Integration of LLM Quality Assurance into an NLG System
Ching-Yi Chen, Johanna Heininger, Adela Schneider, Christian Eckard, Andreas Madsack, Robert Weißgraeber
TL;DR
This work addresses scalable quality assurance for NLG outputs by incorporating a large language model to detect and correct grammar and spelling errors while tracing error sources to the underlying rule-based generation. It implements a human-in-the-loop framework where the LLM suggests edits and a human editor approves or rejects them, with corrections potentially informing future text generation. The evaluation on multilingual basketball reports (English→French, German, Spanish) shows high precision and strong suggestion quality but language-dependent recall and authenticity challenges, underscoring the need for language-specific prompts and cautious reliance on automated revisions.

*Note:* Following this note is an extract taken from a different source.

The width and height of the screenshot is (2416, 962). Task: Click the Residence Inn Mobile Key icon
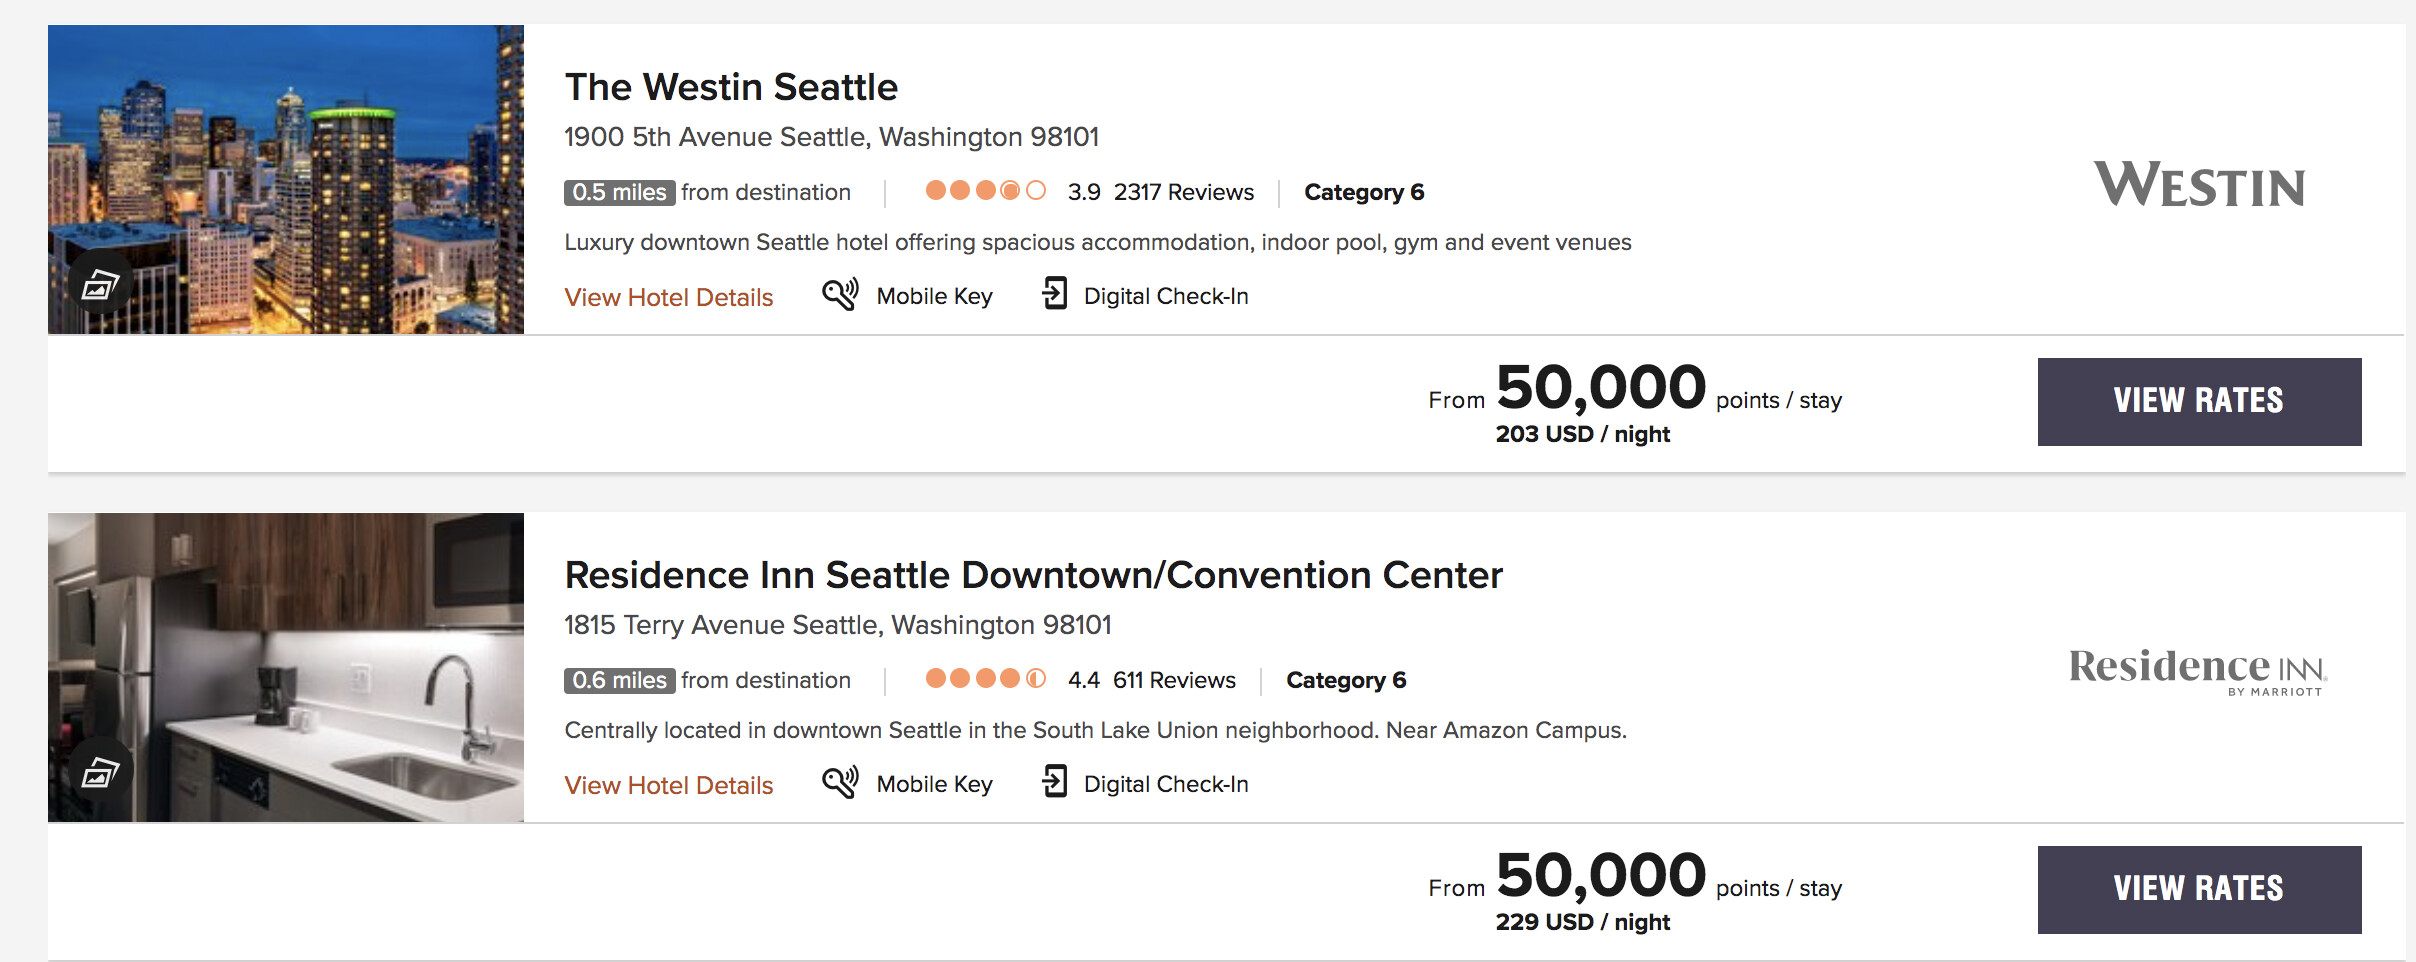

Overall, the paper demonstrates the practicality of integrating LLM-driven QA into NLG pipelines and outlines concrete directions for improving robustness and expanding QA dimensions.
Abstract
In this paper, we present a system that uses a Large Language Model (LLM) to perform grammar and spelling correction as a component of Quality Assurance (QA) for texts generated by NLG systems, which is important for text production in real-world scenarios. Evaluating the results of the system on work-in-progress sports news texts in three languages, we show that it is able to deliver acceptable corrections.